Long before the reign of internet scamming became so popular and rampant, there was this Nigerian group of notorious scammers. A simple fax which changed the course of Nelson Sakaguchi’s life in 1995. He was a banker at the Brazilian Bank, Banco Noroeste.
Emmanuel Awude who claimed to be Paul Ogwuma and the Director for Budget and Planning at Nigeria’s Ministry of Aviation sent a facsimile addressed to Sakaguchi. The note was prompted by the suggestion of a client conducting business with Noroeste. The client thought that the Brazilian bank would be interested in investing in the building of a new airport.
Soon, Sakaguchi was aboard a plane for a trip to London. He met four Nigerians – one woman and three men. To appear more legit, one of the men gave Sakaguchi a business card with the words “Paul Ogwuma – governor of the Nigeria Central Bank” emblazoned on it. Sakaguchi was convinced and promptly gave the Nigerians a $35,000 in cash on the spot.
They convinced Sakaguchi they would send $39 million at a later date. He never received the money.
Yet and still, Sakaguchi wired $4.65 million to the group of Nigerians. The money came via Switzerland among other places and occurred in increments that spread out from March through June of 1995. He sent additional monies over the course of three years. The sum of money sent equalled $190 million.
Emmanuel Awude the instigant and a former director at Union Bank of Nigeria, Christian Anajemba, his wife Amaka Anajemba and Nzeribe Okoli thought they had hit it big without nominal effort. They purchased homes in the United States, Europe and became business owners in their native Nigeria.
Awude was the brain of the operation who impersonated Ogwuma.
How did the plan begin unravelling? In 1997, the Spanish bank Santander showed interest in purchasing Banco Noroeste. A meeting was conducted between the Board of both companies. The head honchos at Santander identified that a substantial amount of funds belonging to Noroeste were kept in unmonitored bank accounts in the Cayman Islands.
An investigation ensued in the U.S., Brazil, Britain, Nigeria and Switzerland. While Sakaguchi was on vacation, an audit concluded that he had conned the bank out of $242 million.
Sakaguchi claimed he lost $9 to $12 million of the bank’s money through faulty trades.
On February 11, 1998, Sakaguchi admitted to using the bank’s money to invest in an airport. He didn’t disclose how much he took.
In a frenzy to close the deal and save the bank, the Simonsen and Cochrane families and the owners of Banco Noroeste shelled out $242 million to solidify the deal. The bank eventually buckled in 2001.
In 2002 the Economic and Financial Crimes Commission (EFCC) was created under the direction of former Nigerian President Olusegun Obasanjo administration. The EFCC investigated and in 2004, the foul four were arraigned on 86 counts of fraud and 15 accounts of bribery.

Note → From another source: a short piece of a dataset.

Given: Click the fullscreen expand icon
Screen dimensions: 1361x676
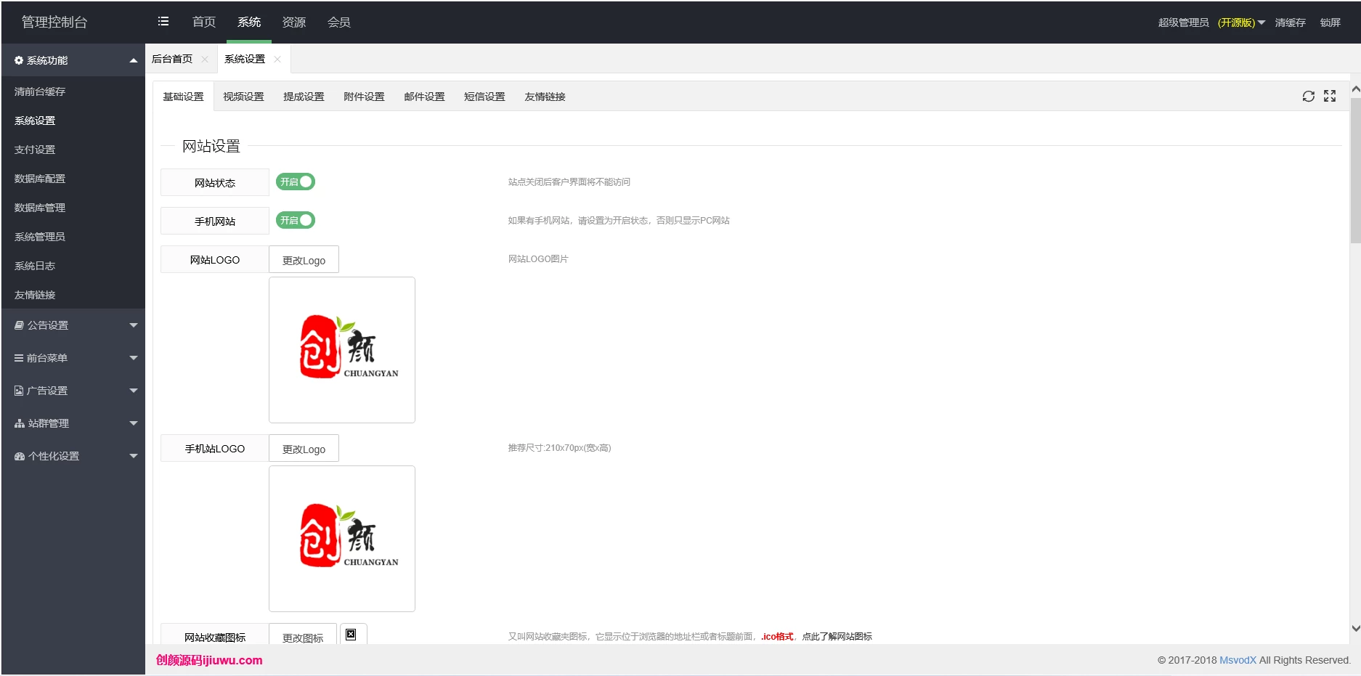Looking at the screenshot, I should (x=1330, y=97).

In 2004, the case was thrown out of court by Judge Lawal Gumi citing that the crimes occurred outside of Abuja. As soon as the three left the courtroom, they were rearrested and the case was moved to Lagos.
In 2005, Ameka Anajemba confessed and was sentenced to two and half years in prison and ordered to repay $25.5 million. Okoli and Nwude pled guilty. The former was sentenced to four years while the latter got a 25-year sentence. Anajemba, Amaka’s husband was killed before the arrests.
Nwude also had his assets frozen and was imposed with a $10 million dollar fine. He was released in 2006.
Nwude claimed to have earned his money legally before the airport heist and was awarded $52 million.
In 2016, in a land clash between members of the Abagana and Ukpo in the Dunukofia communities of Nigeria, 200 people perished. The Anambra State Police Command implicated Nwude as the conspirator and he was arrested on murder, attempted murder and terrorist attack charges.
Nwude is still being held at the Awka prison in Nigeria.
William Richey, a Miami lawyer, begun a global crusade to recover the money. His multinational team’s efforts would trace $184million and recover $138 million, $94.5 million of it in assets.
The factual airport named the Nnamdi Azikiwe International Airport began construction in 2000 and was finished in 2002.